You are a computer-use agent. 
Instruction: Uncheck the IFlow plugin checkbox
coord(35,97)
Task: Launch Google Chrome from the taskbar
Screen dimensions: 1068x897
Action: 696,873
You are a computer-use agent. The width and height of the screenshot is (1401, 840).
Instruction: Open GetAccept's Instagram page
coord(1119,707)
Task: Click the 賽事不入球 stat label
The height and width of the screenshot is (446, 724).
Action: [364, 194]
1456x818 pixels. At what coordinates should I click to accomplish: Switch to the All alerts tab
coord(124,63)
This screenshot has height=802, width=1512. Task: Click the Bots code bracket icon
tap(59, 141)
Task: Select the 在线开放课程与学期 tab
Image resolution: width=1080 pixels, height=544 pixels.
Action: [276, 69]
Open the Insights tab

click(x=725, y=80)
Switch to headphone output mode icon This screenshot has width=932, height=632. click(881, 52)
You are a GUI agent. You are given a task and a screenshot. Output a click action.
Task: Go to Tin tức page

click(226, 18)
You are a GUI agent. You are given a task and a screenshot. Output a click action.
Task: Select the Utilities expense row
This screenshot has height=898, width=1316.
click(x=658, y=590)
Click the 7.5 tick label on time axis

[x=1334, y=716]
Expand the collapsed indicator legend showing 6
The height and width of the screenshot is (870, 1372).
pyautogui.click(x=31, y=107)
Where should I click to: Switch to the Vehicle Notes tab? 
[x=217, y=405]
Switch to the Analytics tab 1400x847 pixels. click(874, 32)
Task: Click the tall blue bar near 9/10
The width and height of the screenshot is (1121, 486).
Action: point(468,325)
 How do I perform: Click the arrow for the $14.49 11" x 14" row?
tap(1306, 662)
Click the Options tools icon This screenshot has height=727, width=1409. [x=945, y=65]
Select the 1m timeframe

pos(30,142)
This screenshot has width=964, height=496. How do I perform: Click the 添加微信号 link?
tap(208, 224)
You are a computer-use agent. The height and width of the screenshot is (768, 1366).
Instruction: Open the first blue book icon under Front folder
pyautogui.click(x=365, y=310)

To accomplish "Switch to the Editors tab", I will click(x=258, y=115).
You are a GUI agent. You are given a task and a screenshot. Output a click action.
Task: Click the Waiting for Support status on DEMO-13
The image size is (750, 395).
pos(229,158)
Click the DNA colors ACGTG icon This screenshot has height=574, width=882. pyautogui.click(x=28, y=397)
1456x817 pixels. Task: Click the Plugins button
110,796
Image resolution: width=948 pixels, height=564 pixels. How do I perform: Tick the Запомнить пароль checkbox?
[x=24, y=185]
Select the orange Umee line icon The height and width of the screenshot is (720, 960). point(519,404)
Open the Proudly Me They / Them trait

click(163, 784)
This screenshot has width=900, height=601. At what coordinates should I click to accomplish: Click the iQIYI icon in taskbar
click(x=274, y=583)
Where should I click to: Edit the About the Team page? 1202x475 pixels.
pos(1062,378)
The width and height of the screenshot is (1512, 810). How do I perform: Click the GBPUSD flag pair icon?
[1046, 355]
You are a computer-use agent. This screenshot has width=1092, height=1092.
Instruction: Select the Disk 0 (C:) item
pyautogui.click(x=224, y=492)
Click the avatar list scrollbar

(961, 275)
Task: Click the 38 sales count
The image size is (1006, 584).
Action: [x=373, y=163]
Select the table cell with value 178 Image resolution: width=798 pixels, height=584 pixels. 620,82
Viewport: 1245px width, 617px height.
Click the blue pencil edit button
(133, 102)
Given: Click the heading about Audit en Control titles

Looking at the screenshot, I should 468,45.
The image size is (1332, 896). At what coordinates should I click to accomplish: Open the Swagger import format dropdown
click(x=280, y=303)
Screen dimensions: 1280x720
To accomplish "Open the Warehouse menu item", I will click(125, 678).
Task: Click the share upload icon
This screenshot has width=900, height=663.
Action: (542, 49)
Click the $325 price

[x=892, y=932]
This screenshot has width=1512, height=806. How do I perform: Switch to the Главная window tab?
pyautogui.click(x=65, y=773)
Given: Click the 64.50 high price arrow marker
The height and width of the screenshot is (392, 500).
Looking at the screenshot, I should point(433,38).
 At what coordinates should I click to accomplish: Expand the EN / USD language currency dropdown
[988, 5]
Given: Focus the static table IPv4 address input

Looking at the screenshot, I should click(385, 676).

-=-=-

■ **Task description**:
Copy the rows above word for word, without changing anything.

■ **Solution below**:
You are a computer-use agent. 
Instruction: Uncheck the IFlow plugin checkbox
coord(35,97)
Task: Launch Google Chrome from the taskbar
Screen dimensions: 1068x897
Action: 696,873
You are a computer-use agent. The width and height of the screenshot is (1401, 840).
Instruction: Open GetAccept's Instagram page
coord(1119,707)
Task: Click the 賽事不入球 stat label
The height and width of the screenshot is (446, 724).
Action: [364, 194]
1456x818 pixels. At what coordinates should I click to accomplish: Switch to the All alerts tab
coord(124,63)
This screenshot has height=802, width=1512. Task: Click the Bots code bracket icon
tap(59, 141)
Task: Select the 在线开放课程与学期 tab
Image resolution: width=1080 pixels, height=544 pixels.
Action: [276, 69]
Open the Insights tab

click(x=725, y=80)
Switch to headphone output mode icon This screenshot has width=932, height=632. click(881, 52)
You are a GUI agent. You are given a task and a screenshot. Output a click action.
Task: Go to Tin tức page

click(226, 18)
You are a GUI agent. You are given a task and a screenshot. Output a click action.
Task: Select the Utilities expense row
This screenshot has height=898, width=1316.
click(x=658, y=590)
Click the 7.5 tick label on time axis

[x=1334, y=716]
Expand the collapsed indicator legend showing 6
The height and width of the screenshot is (870, 1372).
pyautogui.click(x=31, y=107)
Where should I click to: Switch to the Vehicle Notes tab? 
[x=217, y=405]
Switch to the Analytics tab 1400x847 pixels. click(874, 32)
Task: Click the tall blue bar near 9/10
The width and height of the screenshot is (1121, 486).
Action: point(468,325)
 How do I perform: Click the arrow for the $14.49 11" x 14" row?
tap(1306, 662)
Click the Options tools icon This screenshot has height=727, width=1409. [x=945, y=65]
Select the 1m timeframe

pos(30,142)
This screenshot has width=964, height=496. How do I perform: Click the 添加微信号 link?
tap(208, 224)
You are a computer-use agent. The height and width of the screenshot is (768, 1366).
Instruction: Open the first blue book icon under Front folder
pyautogui.click(x=365, y=310)

To accomplish "Switch to the Editors tab", I will click(x=258, y=115).
You are a GUI agent. You are given a task and a screenshot. Output a click action.
Task: Click the Waiting for Support status on DEMO-13
The image size is (750, 395).
pos(229,158)
Click the DNA colors ACGTG icon This screenshot has height=574, width=882. pyautogui.click(x=28, y=397)
1456x817 pixels. Task: Click the Plugins button
110,796
Image resolution: width=948 pixels, height=564 pixels. How do I perform: Tick the Запомнить пароль checkbox?
[x=24, y=185]
Select the orange Umee line icon The height and width of the screenshot is (720, 960). point(519,404)
Open the Proudly Me They / Them trait

click(163, 784)
This screenshot has width=900, height=601. At what coordinates should I click to accomplish: Click the iQIYI icon in taskbar
click(x=274, y=583)
Where should I click to: Edit the About the Team page? 1202x475 pixels.
pos(1062,378)
The width and height of the screenshot is (1512, 810). How do I perform: Click the GBPUSD flag pair icon?
[1046, 355]
You are a computer-use agent. This screenshot has width=1092, height=1092.
Instruction: Select the Disk 0 (C:) item
pyautogui.click(x=224, y=492)
Click the avatar list scrollbar

(961, 275)
Task: Click the 38 sales count
The image size is (1006, 584).
Action: [x=373, y=163]
Select the table cell with value 178 Image resolution: width=798 pixels, height=584 pixels. 620,82
Viewport: 1245px width, 617px height.
Click the blue pencil edit button
(133, 102)
Given: Click the heading about Audit en Control titles

Looking at the screenshot, I should 468,45.
The image size is (1332, 896). At what coordinates should I click to accomplish: Open the Swagger import format dropdown
click(x=280, y=303)
Screen dimensions: 1280x720
To accomplish "Open the Warehouse menu item", I will click(125, 678).
Task: Click the share upload icon
This screenshot has width=900, height=663.
Action: (542, 49)
Click the $325 price

[x=892, y=932]
This screenshot has width=1512, height=806. How do I perform: Switch to the Главная window tab?
pyautogui.click(x=65, y=773)
Given: Click the 64.50 high price arrow marker
The height and width of the screenshot is (392, 500).
Looking at the screenshot, I should point(433,38).
 At what coordinates should I click to accomplish: Expand the EN / USD language currency dropdown
[988, 5]
Given: Focus the static table IPv4 address input

Looking at the screenshot, I should click(385, 676).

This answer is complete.